In every country where the New Right has become a significant force, its foundational issue has been a "thick" notion of national identity. A nation, its partisans argue, is a body of people with a shared transgenerational attachment to a specific territory, a shared language, a shared history, way of life, set of customs, and so on. Which features are considered essential varies, but the worldview is clearly distinct from civic nationalism, which defines a nation as the people living under a common law and system of government in a particular place at a given time.

This thick idea of a people can be exclusionary (in which case it is difficult or impossible for outsiders to be adopted into the nation) or more open to integrating new members over time. What it is not compatible with is radical pluralism or individualism.

The second core idea is the belief that the continued existence of the nation is under existential threat. The threat most often cited is large-scale migration, as in the "Great Replacement" theory. Others include economic globalism, the contemporary media system, and modern technology more generally. The opposition here is not so much to other cultures (with the exception for some of Islam) but to the way modern economic forces and technology move large numbers of people around the world and merge them in large city regions while simultaneously creating a kind of global "interface" or "airport lounge" monoculture. The perceived threat provokes political action, while the imminence and severity (often understood in apocalyptic terms) justify making this the most important and salient political question.

The New Right understands the nation-state as the institutional embodiment of a self-governing people or nation. In a democratic system, that means a commitment to popular sovereignty and majoritarian democracy, as these are the means by which the nation governs itself. That in turn means opposition to two trends that have become ever more prominent since 1945 and particularly since 1989. The first is handing over national sovereignty to supranational bodies, whether through pooling arrangements such as the European Union or by binding international treaties. The second is the practice of constraining political decision making by making it subordinate not only to international laws but to domestic ones, and subjecting those decisions to judicial oversight.

In economics, efficiency and maximizing growth, while important, are subordinate to collective national goals. There is also an emphasis on production rather than consumption as the main goal of policy.
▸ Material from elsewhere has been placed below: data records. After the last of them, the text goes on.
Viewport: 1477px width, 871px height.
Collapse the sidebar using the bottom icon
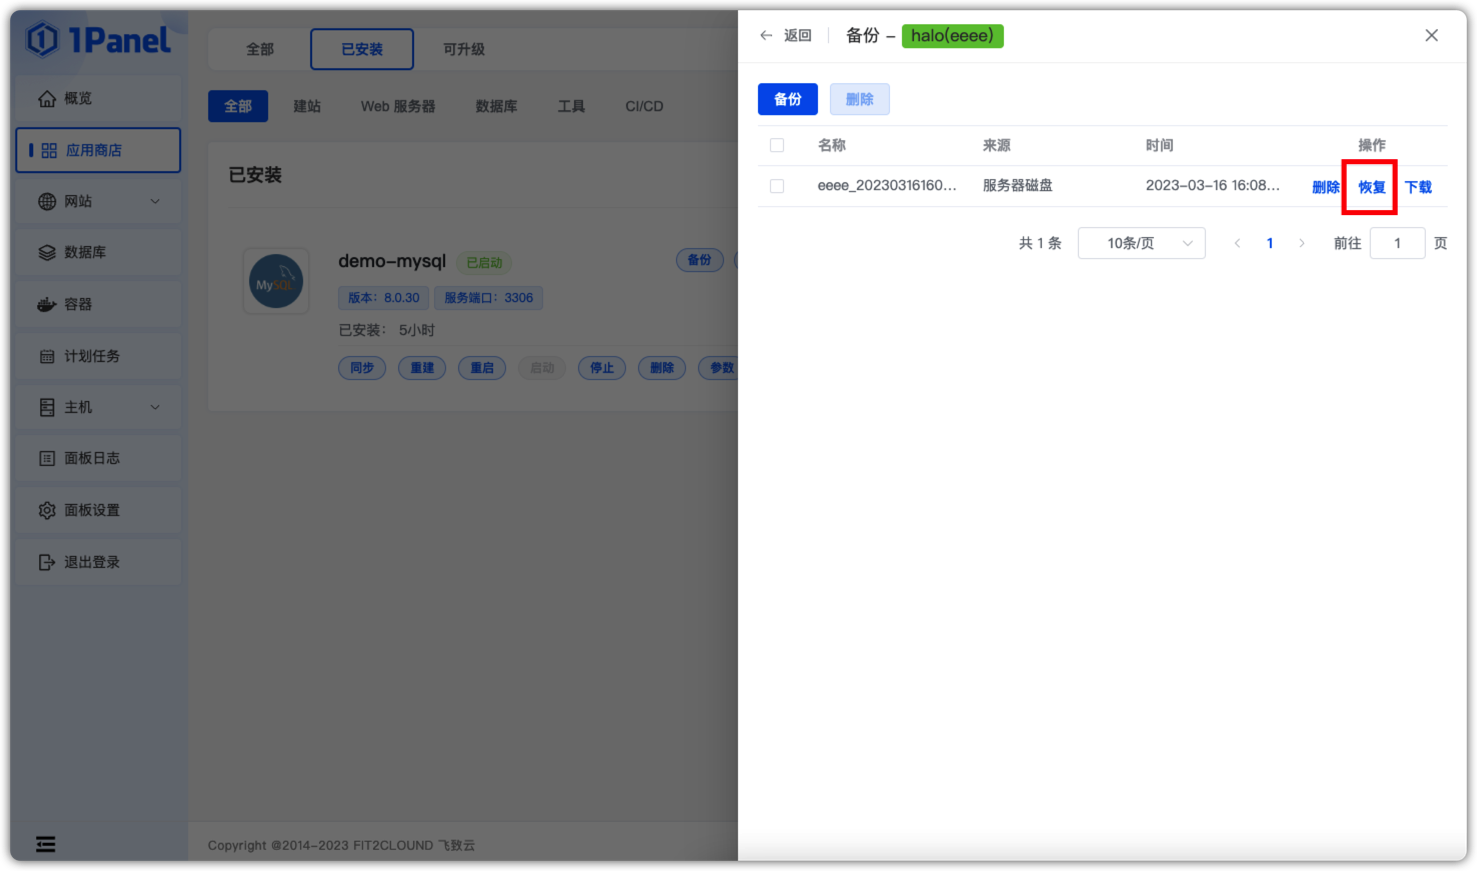45,844
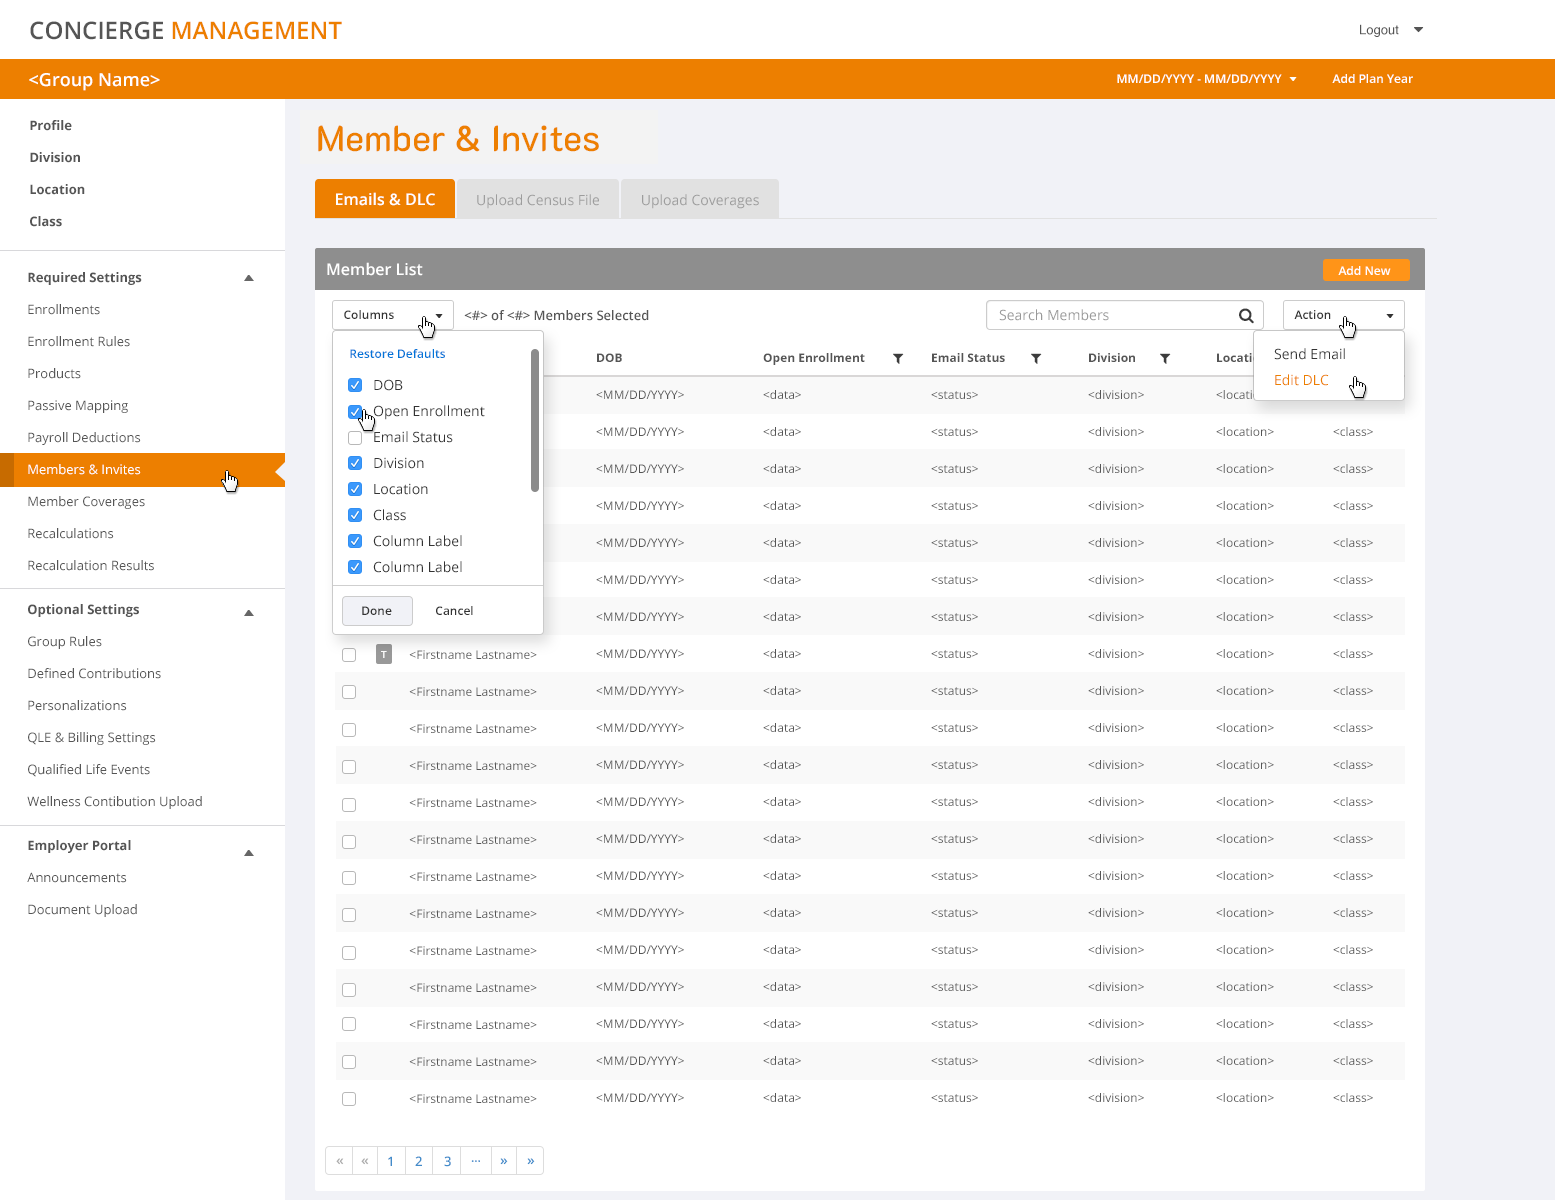
Task: Click the search magnifier icon in Search Members
Action: [1246, 316]
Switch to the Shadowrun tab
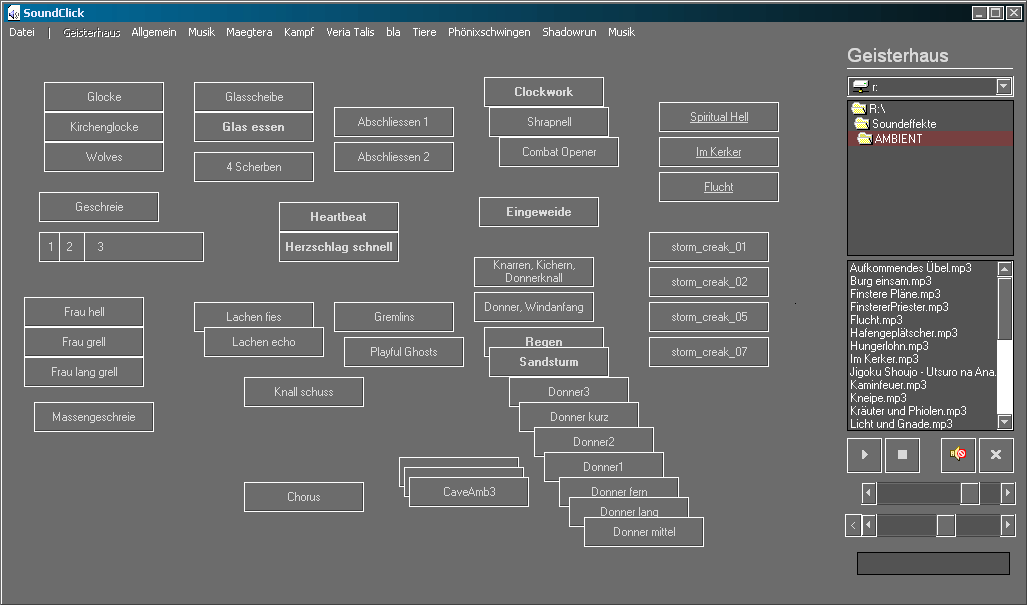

This national political economy is not socialist or egalitarian but also not a free market. The best label for it is national collectivism or neo-mercantilism. This means support for protectionism and for a national industrial policy in which governments direct investment. It also means opposition to the trade agreements—regulatory harmonization deals that took a great deal of regulatory discretion away from national governments—that were popular after 1990, such as the [North American Free Trade Agreement]. There is a particular emphasis on manufacturing and farming, as opposed to globally traded services. There is skepticism or outright hostility toward finance.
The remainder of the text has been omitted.